At that time, Vance was recognized for spearheading a drive to accumulate resources to build a new sewage treatment plant for the town, and also supervised the acquisition of a site and the building of a new well.

Vance was the son of the late Charles and Irene Vance, grandson of the late Melvin and Emma Aldridge Vance (from whom he inherited his love for music, dancing and community service, as his grandfather was a post master and merchant), and nephew to one of Crossnore’s first mayors, Jeter Vance. He was preceded in death by six brothers and two sisters. He was an active member of First Baptist Church, Crossnore, where he had served as both a deacon and Sunday school teacher. He earlier served in the US Air Force during the Korean Conflict, and served in the late 70s as an Avery County Commissioner. He spent many years as a telephone cable splicer, and with his wife, owned and operated a successful steakhouse in Newland. At the time of his death, Vance was on the executive board of the Region D Council of Governments.

Left to cherish memories are his loving wife of 59 years, Reeca Woods Vance of Crossnore; daughter, Cami Buchanan and husband Gary “Monk” of Crossnore; son, Linc Vance and wife Angie of Burnsville; son, Todd Vance and wife Lou Ann of Dallas, Texas; his granddaughter, Tasha Smith and husband Cody of Crossnore, grandson Shea Buchanan and wife Juliana of Elk Park; his granddaughter Lexi Vance and grandson Aidan Vance of Burnsville; his nephew, who was more like a brother, Johnny Snyder, and wife Nancy of Bakersville, and his great grandsons, Jase Smith and Reid Buchanan. A number of nieces, nephews and cousins also survive.
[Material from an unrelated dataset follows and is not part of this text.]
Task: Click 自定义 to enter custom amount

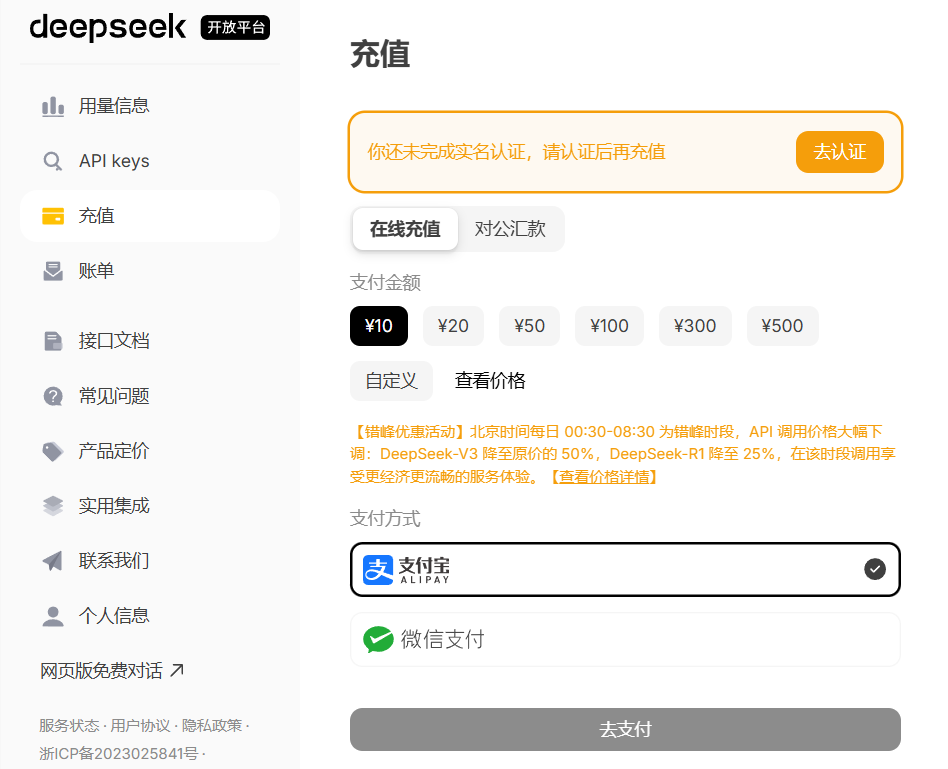Action: [391, 381]
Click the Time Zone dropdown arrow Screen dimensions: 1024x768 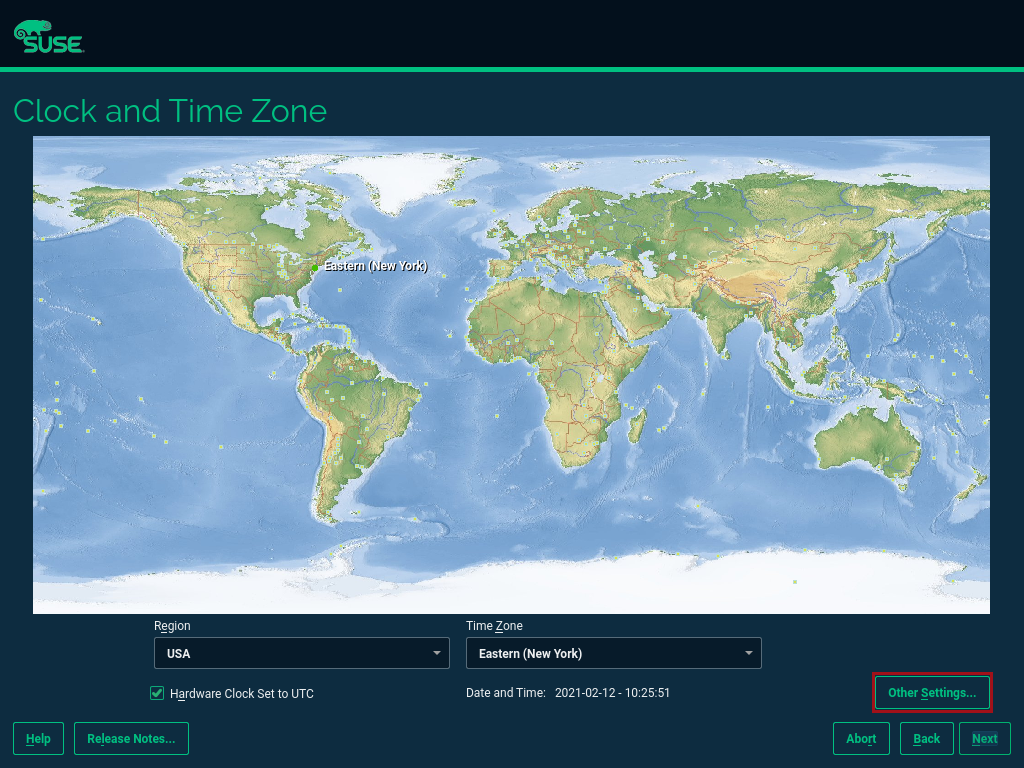pos(748,652)
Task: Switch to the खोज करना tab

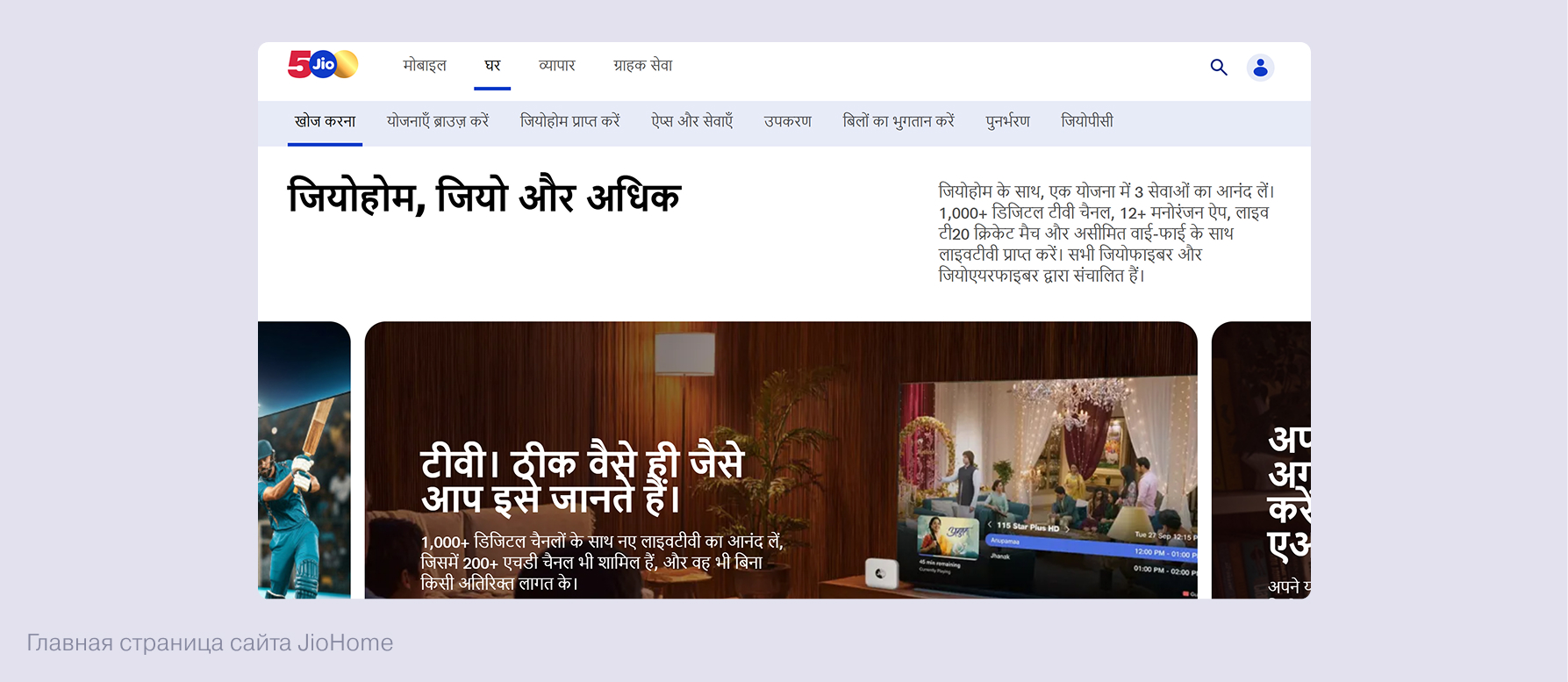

The care of Vance and his family were entrusted to Reins-Sturdivant Funeral Home of Newland, with services conducted by the Revs. Phil Murdock and Harold Bennet, and special music by Matt and Laura Lewis.

Vance was laid to rest near other family members in the Johnson Family Cemetery in the Hughes Community near Crossnore.

The family requests that memorials be made to Medi-Home Hospice, PO Box 1357 Newland, NC 28657.

Tudor Vance is pictured receiving the Outstanding Local Elected Official of the Year in 2016 from Banner Elk Mayor, Brenda Lyerly, representing the High Country Council of Governments, during its annual recognition banquet.